By turns harrowing and poignant, Nerve Language is also a meditation on identity. Stripped of everything that supports his sense of self — his job, his home and his wife — Schreber struggles to feel whole. “How will I keep hold of who I am, ” Henderson (as Schreber) writes in one poem. Moreover, he begins to question the nature of that “I,” and becomes convinced that he must connect with the feminine side of his character. It’s a fascinating story, with contemporary resonance.
(Nightwood Editions)
Rob Winger’s impressive debut collection, Muybridge’s Horse: a poem in three phases, is also inspired by a 19th-century figure. But the Ottawa poet goes a stylistic step further (à la Ondaatje et al.) and blends lyrical poetry, prose and material from documentary sources to render the life of photographer Eadweard Muybridge, who revolutionized our understanding of movement. In the words of one source quoted by Winger, Muybridge was
the man who split
the second,
as dramatic
and far-reaching
as the splitting of the atom
Muybridge was also a frontier figure in a geographic sense: he traveled widely in the American West and in Guatemala at a time when these areas were off the beaten path. At one point, Winger writes that the photographer “concentrates so hard on details that he loses his horizons.” That doesn’t happen to Winger. He offers a wide-angle, panoramic view of Muybridge, including social history and even an account of the finer points of the photographic process. At nearly 200 pages, Muybridge’s Horse has the richness of detail and dramatic sweep of a novel — it’s certainly the list’s heavyweight in size.
(McClelland & Stewart)
Margaret Atwood’s The Door is a heavyweight in a different respect altogether. “The god of poets has two hands: the dextrous, the sinister,” she writes, and this collection showcases both Atwood’s own linguistic dexterity and her willingness to look unflinchingly at the sinister. As she puts it in one poem, “no deferential smiling, no baking of cookies,/no I’m a nice person really.”
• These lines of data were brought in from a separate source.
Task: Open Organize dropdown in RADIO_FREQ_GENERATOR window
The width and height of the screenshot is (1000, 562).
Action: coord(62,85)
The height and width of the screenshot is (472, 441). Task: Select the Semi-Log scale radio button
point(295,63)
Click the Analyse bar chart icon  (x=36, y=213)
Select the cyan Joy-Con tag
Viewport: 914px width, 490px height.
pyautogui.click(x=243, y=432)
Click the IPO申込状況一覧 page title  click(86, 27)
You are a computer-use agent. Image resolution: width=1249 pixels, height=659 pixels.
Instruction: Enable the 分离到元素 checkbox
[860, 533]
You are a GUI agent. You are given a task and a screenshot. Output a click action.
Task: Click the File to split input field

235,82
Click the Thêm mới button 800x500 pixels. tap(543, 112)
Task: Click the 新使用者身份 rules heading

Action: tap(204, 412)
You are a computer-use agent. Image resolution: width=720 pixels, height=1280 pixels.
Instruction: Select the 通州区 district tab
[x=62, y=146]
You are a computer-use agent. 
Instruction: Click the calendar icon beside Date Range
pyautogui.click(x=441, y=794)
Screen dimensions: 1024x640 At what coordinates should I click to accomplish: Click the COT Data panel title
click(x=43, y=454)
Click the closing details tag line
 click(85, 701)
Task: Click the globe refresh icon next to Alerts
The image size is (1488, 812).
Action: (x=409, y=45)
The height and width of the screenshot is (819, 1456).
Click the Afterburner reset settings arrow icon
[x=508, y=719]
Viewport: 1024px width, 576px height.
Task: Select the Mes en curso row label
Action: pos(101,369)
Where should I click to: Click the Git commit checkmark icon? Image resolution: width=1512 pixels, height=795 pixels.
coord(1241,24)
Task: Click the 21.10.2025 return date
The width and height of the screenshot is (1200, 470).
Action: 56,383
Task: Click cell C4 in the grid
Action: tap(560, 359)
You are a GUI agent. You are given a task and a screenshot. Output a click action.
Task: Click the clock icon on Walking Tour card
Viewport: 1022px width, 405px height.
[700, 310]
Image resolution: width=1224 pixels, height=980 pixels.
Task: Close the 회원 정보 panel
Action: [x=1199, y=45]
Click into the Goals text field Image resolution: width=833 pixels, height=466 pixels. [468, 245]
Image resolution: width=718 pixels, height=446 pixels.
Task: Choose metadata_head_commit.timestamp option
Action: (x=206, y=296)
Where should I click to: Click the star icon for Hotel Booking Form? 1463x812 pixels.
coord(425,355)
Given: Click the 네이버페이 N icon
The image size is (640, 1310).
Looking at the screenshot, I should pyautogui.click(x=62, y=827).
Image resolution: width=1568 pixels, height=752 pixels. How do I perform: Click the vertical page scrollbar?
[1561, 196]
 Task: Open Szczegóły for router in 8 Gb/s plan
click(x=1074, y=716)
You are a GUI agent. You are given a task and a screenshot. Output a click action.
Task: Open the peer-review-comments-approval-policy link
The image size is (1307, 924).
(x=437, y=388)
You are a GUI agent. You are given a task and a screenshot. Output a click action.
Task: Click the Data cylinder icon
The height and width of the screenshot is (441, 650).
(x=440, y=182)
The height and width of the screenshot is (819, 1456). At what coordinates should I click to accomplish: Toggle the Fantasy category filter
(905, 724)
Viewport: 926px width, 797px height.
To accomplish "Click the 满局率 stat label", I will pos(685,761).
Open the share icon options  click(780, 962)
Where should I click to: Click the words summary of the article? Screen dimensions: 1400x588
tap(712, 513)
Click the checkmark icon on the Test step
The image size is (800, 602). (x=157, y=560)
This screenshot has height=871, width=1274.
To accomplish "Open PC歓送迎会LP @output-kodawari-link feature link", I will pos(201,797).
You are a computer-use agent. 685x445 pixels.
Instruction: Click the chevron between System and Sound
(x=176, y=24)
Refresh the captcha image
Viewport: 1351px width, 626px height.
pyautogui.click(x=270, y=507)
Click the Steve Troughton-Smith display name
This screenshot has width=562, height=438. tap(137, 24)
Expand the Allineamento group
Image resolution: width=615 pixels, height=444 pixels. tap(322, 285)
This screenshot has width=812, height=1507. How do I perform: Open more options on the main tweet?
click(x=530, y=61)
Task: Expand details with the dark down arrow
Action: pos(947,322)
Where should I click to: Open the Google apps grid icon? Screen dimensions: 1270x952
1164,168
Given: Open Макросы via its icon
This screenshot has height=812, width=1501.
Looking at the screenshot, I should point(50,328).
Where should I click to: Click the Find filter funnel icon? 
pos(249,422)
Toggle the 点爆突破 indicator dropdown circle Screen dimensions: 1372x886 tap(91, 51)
A number of the poems are mordant reflections on the public role of poetry, sometimes from the insider point of view of a writer challenging an indifferent populace, sometimes presenting the audience’s side:
Enough of these discouragements,
you said. Enough gnawed skulls.
Why all these red wet tickets
to the pain theatricals?
Atwood has always been a poet of sardonic social comment, and there is plenty of strong material here, focusing on the usual suspects (war, injustice and our political apathy) and written in lucidly spare, charged language. But The Door also includes meditations on subjects such as mortality and aging, and these more intimate poems are equally affecting.
Atwood won the GG for poetry just over 40 years ago, for her first book, The Circle Game. Could she be a repeat winner this year? With this strong and varied a field, it’s difficult to predict.
The winner of the 2007 Governor General’s Award for Poetry will be announced Nov. 27.
Barbara Carey is a Toronto poet and critic.